Les inhibiteurs de la PCSK9
Si ces données probantes à l’appui de pareils traitements sont surtout issues d’un essai sur l’ézétimibe publié plus tôt cette année, les nombreux essais portant sur l’alirocumab et l’évolocumab, des inhibiteurs de la PCSK9, ont grandement enrichi les données probantes selon lesquelles les réductions relatives des concentrations de C-LDL sont en corrélation avec une raréfaction relative des incidents CV, indépendamment du traitement qui permet de les obtenir.
Par exemple, au cours de l’essai ODYSSEY LONG-TERM, les concentrations de C-LDL ont été abaissées de 62 % chez les sujets traités par l’alirocumab comparativement à ceux ayant reçu le placebo (Robinson, J. G., et al. N Engl J Med, vol. 372, 2015, p. 1489-1499). Bien que la réduction du risque CV soit un paramètre d’évaluation principal de l’essai ODYSSEY OUTCOMES qui est toujours en cours, une analyse des données de l’essai LONG-TERM réalisée a posteriori a permis de faire le rapprochement entre cette baisse et une chute de 52 % (p = 0,02) d’un ensemble d’incidents CV, y compris le décès des suites d’une coronaropathie.
Un article sur l’essai OSLER (Sabatine, M. S., et al. N Engl J Med, vol. 372, 2015, p. 1500-1509), qui a été publié en même temps que celui sur l’essai ODYSSEY LONG-TERM, a fait état de données similaires sur l’évolocumab. Selon le Dr Jean Genest, Professeur de médecine à l’université McGill, de Montréal, au Québec, les données de cet essai sur l’efficacité hypolipémiante de ces agents sont pour ainsi dire « incontestables ».
D’après le Dr Milan Gupta, Professeur adjoint de clinique au Département de médecine de l’université McMaster, à Hamilton, en Ontario, il reste à savoir s’il y a des différences ou non entre ces inhibiteurs de la PCSK9 pour ce qui est de leur effet hypolipémiant. « Des doses pratiquement équivalentes de ces deux agents permettent d’abaisser énormément la cholestérolémie, soit de 60 à 70 % au moins.
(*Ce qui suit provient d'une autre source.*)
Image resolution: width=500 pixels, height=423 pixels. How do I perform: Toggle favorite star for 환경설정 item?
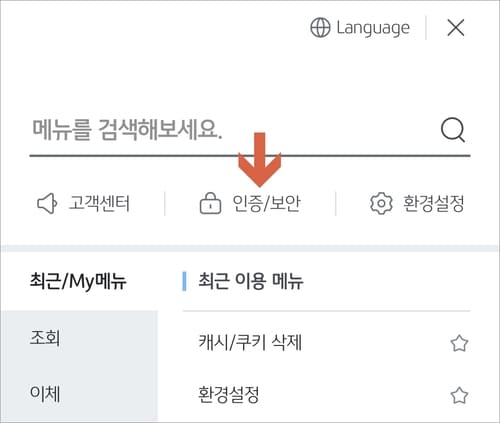point(459,395)
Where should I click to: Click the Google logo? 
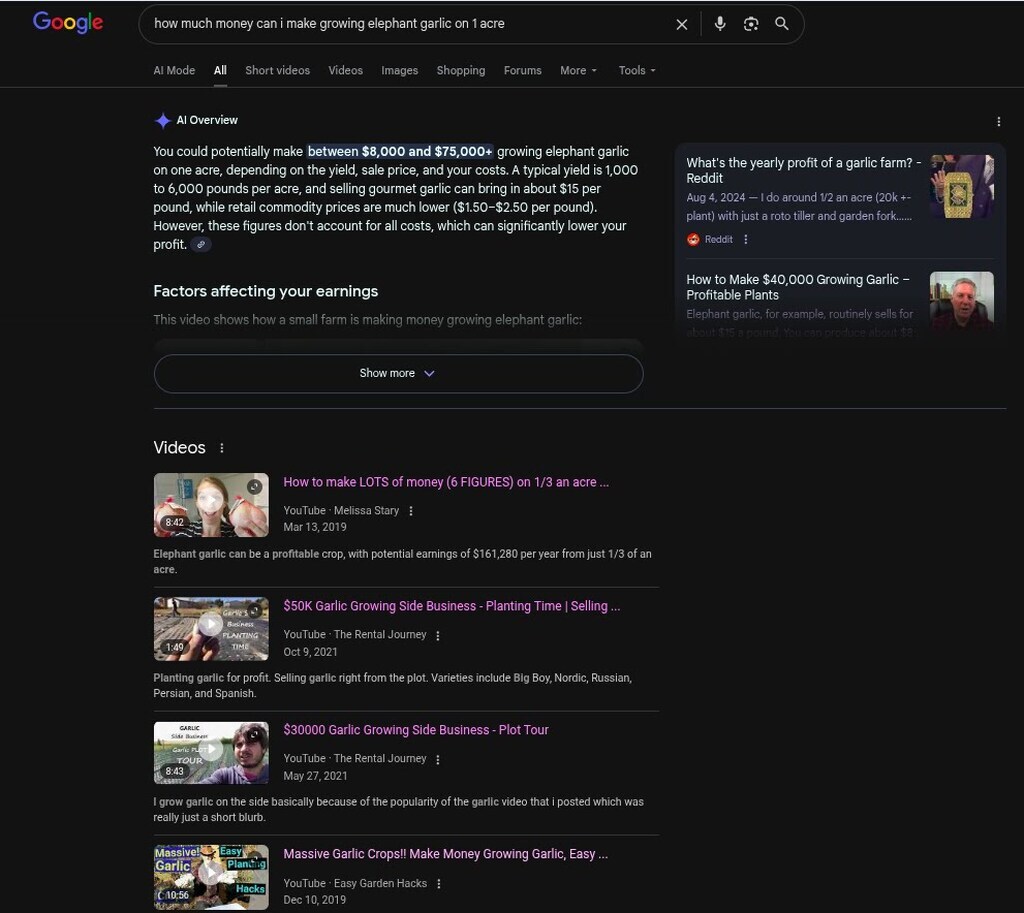(68, 23)
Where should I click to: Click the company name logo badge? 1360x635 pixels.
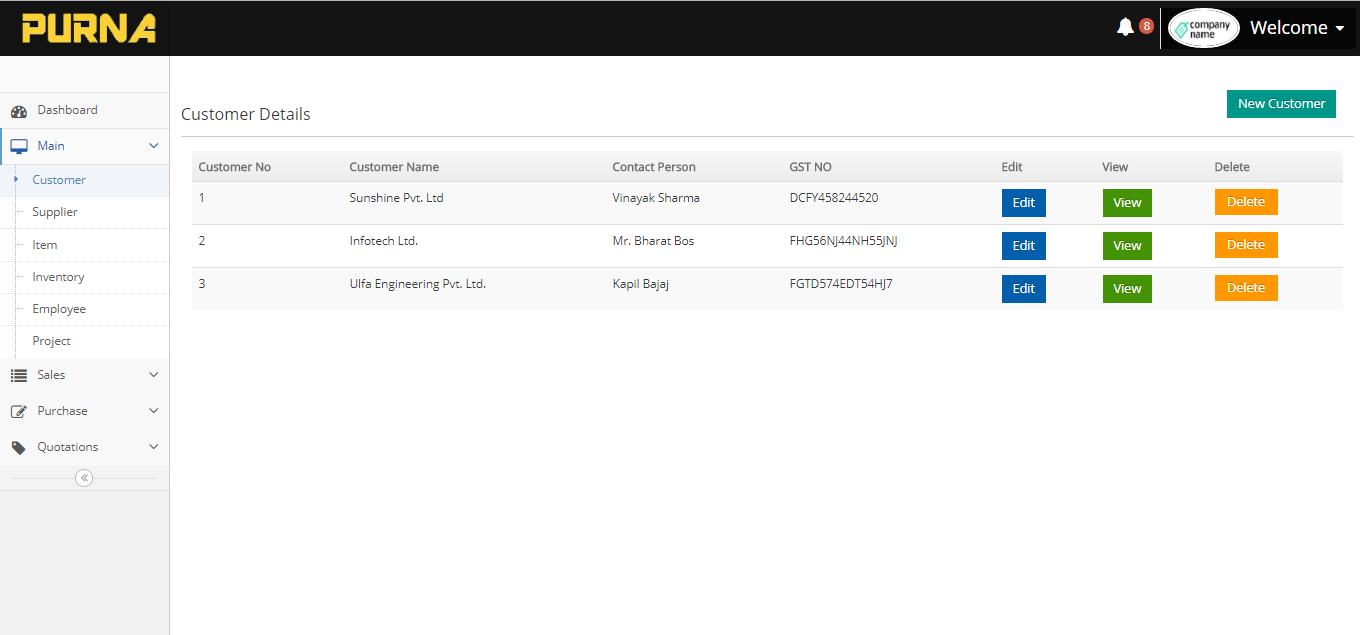1203,27
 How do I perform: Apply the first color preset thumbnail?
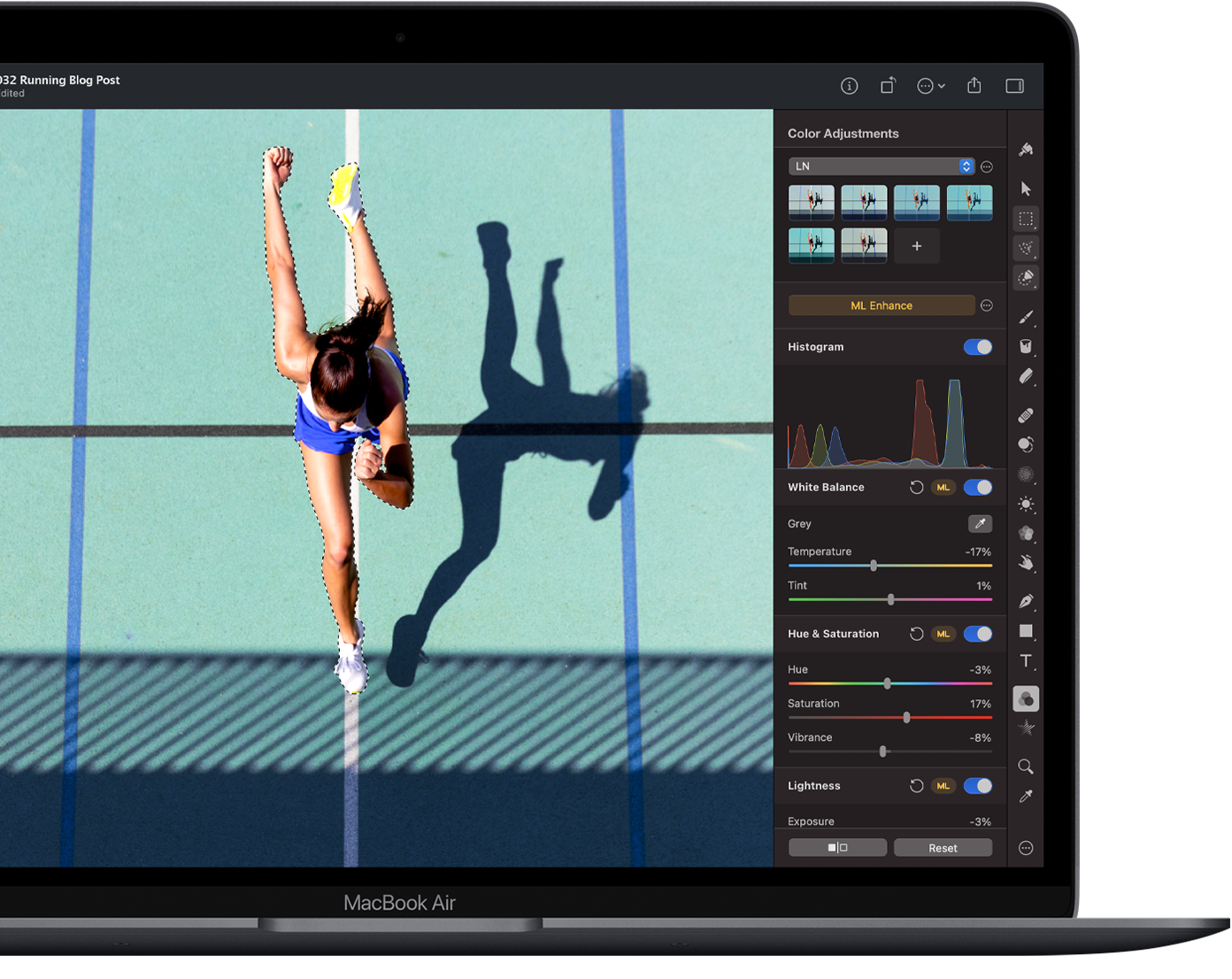coord(811,203)
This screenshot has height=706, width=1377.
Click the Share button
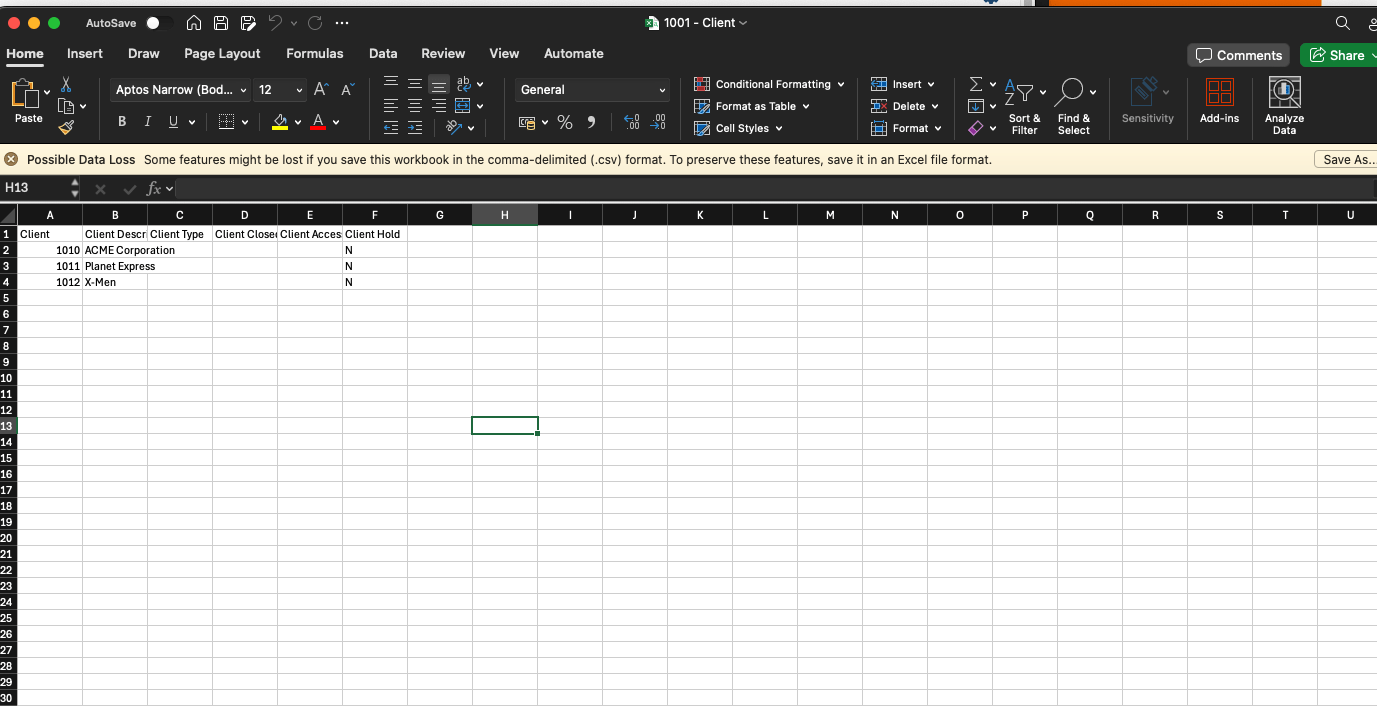(1337, 55)
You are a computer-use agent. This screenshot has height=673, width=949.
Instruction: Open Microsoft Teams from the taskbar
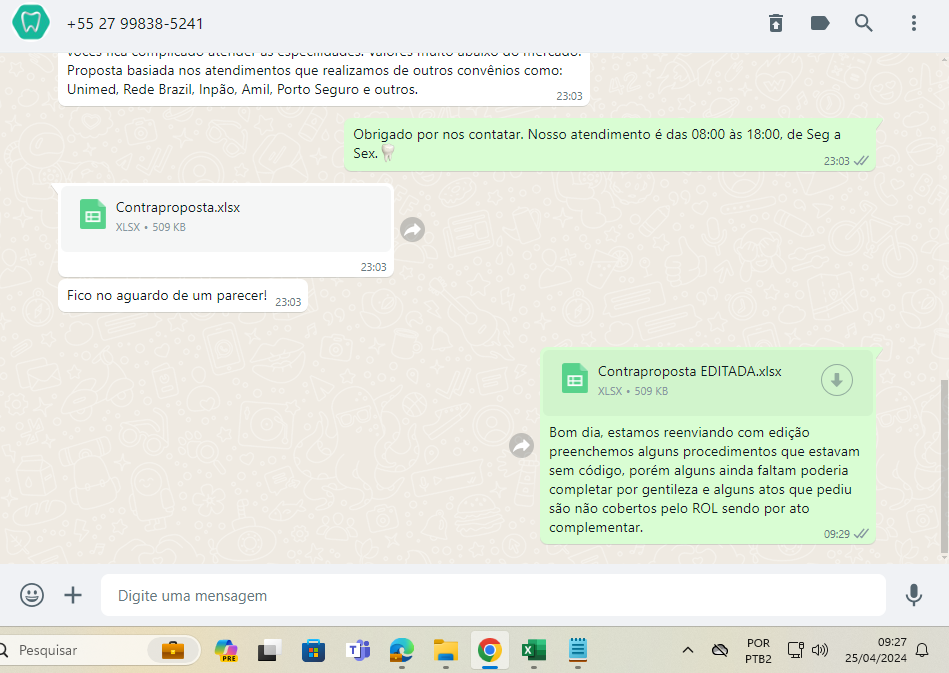(357, 650)
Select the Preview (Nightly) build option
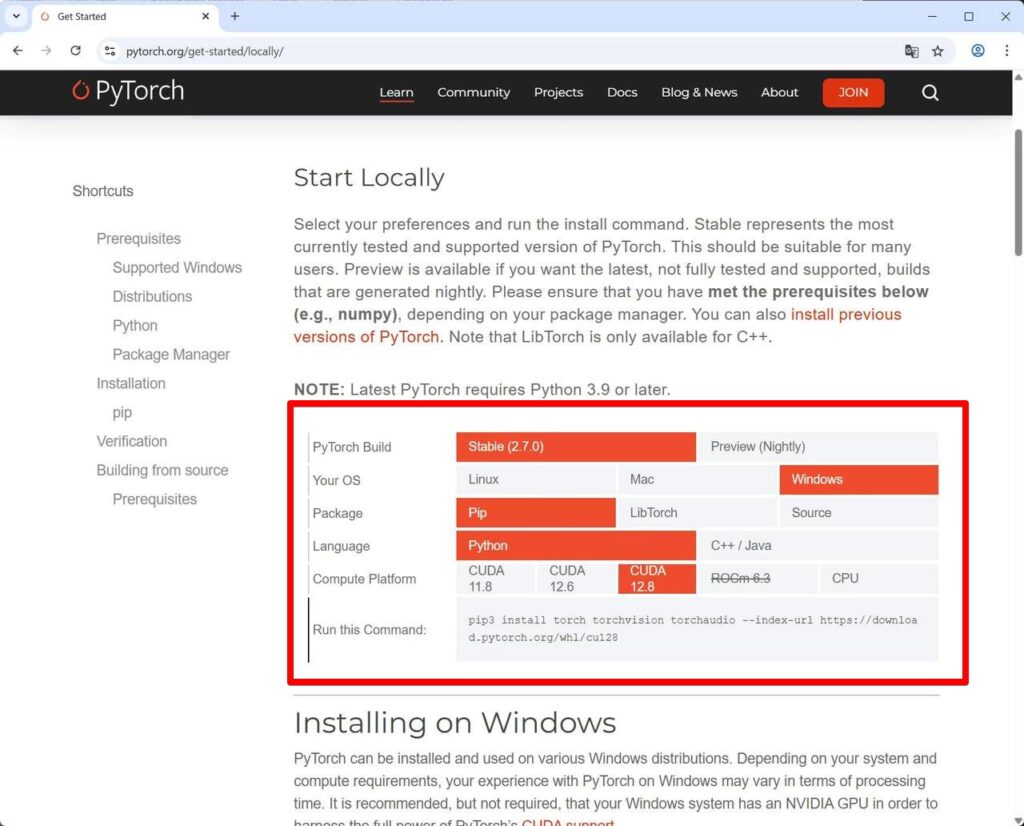 coord(817,447)
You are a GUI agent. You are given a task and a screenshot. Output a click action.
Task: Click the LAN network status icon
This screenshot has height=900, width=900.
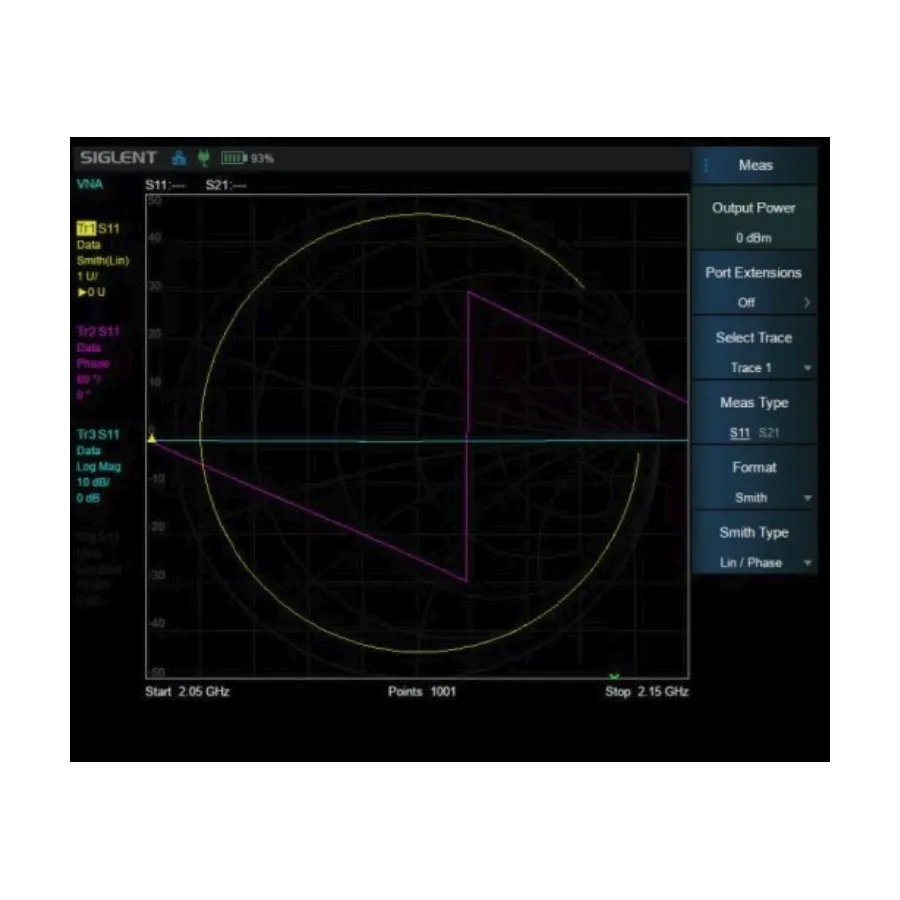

Cela dit, l’alirocumab a un avantage : il peut être administré à raison de 75 mg toutes les 2 semaines et abaisser quand même le C‑LDL de 40 à 50 % chez les patients chez lesquels une concentration de C-LDL très faible pourrait être préoccupante », a déclaré le Dr Gupta.
Le Dr Gupta a tenu à préciser que les deux essais publiés récemment sur les inhibiteurs de la PCSK9 ont été effectués avec une méthodologie différente. Il a particulièrement souligné le déroulement à double insu de l’essai comparatif à répartition aléatoire qui a été mené sur l’alirocumab, alors que les chercheurs de l’essai sur l’évolocumab ont opté pour un mode ouvert. De plus, la durée médiane du traitement par l’alirocumab était plus longue et la population à l’étude, moins hétérogène, puisqu’elle comprenait plus de patients ayant des antécédents de maladie CV, plus de patients atteints d’hypercholestérolémie familiale hétérozygote et plus de patients qui suivaient aussi un traitement par une statine à forte dose.
L’avenir
Les lignes directrices régissant la réduction du risque CV au moyen de traitements hypolipémiants, qui reposaient généralement sur les essais ayant porté sur les statines, sont susceptibles d’être révisées maintenant qu’une plus grande abondance de données probantes vient confirmer que d’autres traitements hormis les statines permettent d’abaisser le risque CV. Les essais en cours sur les résultats obtenus avec les inhibiteurs de la PCSK9 notamment pourraient bien justifier une redéfinition des objectifs à atteindre.